Even with a hay test in hand, we should still use our senses of sight, smell, and touch to help evaluate quality because sometimes we can spot an unwanted contaminant in hay that a lab test would miss.
The following are hay quality indicators that we can pick up on using our senses to determine if hay is worth feeding to our livestock:
- Leafiness- Leaves are the most digestible portion of the plant, both for grasses and legumes. Leaves should be plentiful and attached to the stems. A greater presence of leaves in hay tends to be correlated to greater nutritional value for the livestock consuming it.
- Maturity- Maturity is the number one factor that impacts forage quality. As plants mature, fiber content increases and digestibility decreases. Over mature hay has many stems and many seeds with few leaves.
Leafiness and maturity are hay traits that are set on the day hay is harvested.
- Odor- Bad smells indicate problems like spoilage and mold growth. Animals will refuse hay that smells bad. Bad hay may smell sour, musty, be dusty, or damp. If you don’t like how the hay smells, your livestock won’t either.
- Color- Color is not a reliable indicator of quality. Green hay is usually a sign of good curing conditions. However, assuming that green hay is better than brown hay, could be inaccurate.
- Softness- The texture of the hay is important for animal intake. Pokey or brittle hay will decrease intake. Look for weeds that have thorns, spines, or awns before feeding. These plant structures will not only contribute to lower hay intake but could also pose health threats to certain livestock species.
- Purity- Pure stands of the same species, or collection of species are important for marketing purposes. Pure hay is easier to fit into a feed program and to describe for sale.
- Bale Condition- Hay bales should be uniform size and shape for easier storage. Wrapped bales should be adequately covered for protection from the weather and to prevent spoilage.
- Penalties- Contaminants in hay may include poisonous weeds, mold, dirt, and trash. These greatly reduce the quality and value of the hay. If you are making your own hay, scout fields for trash before you mow hay. Wind, flood, littering, and broken machinery can lead to harmful contamination of hay and can damage equipment, with costly consequences.
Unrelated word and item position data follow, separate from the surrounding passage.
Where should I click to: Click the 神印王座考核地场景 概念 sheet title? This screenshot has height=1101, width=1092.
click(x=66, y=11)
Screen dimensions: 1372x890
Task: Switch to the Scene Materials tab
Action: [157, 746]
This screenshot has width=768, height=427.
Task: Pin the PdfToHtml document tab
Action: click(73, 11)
Scout for weeds each season and develop an integrated approach to weed control to promote desirable plants and reduce harmful plants in hay. If buying hay, scout for signs of trash and weeds before, during, and after feeding. Determining what plants are weeds and what plants are not can be a challenge after harvest. A great place to learn more about common weeds of Ohio is the online Ohio Perennial and Biennial Weed Guide which can be access at: https://weedguide.cfaes.osu.edu/
I hope we are closing in on the end of hay feeding season and that conditions post-drought will improve to allow for a productive hay season in 2025. Take these hay judging tips into consideration ahead of hay season to maximize the marketability and nutritive value of the hay you are preparing to grow and harvest this year.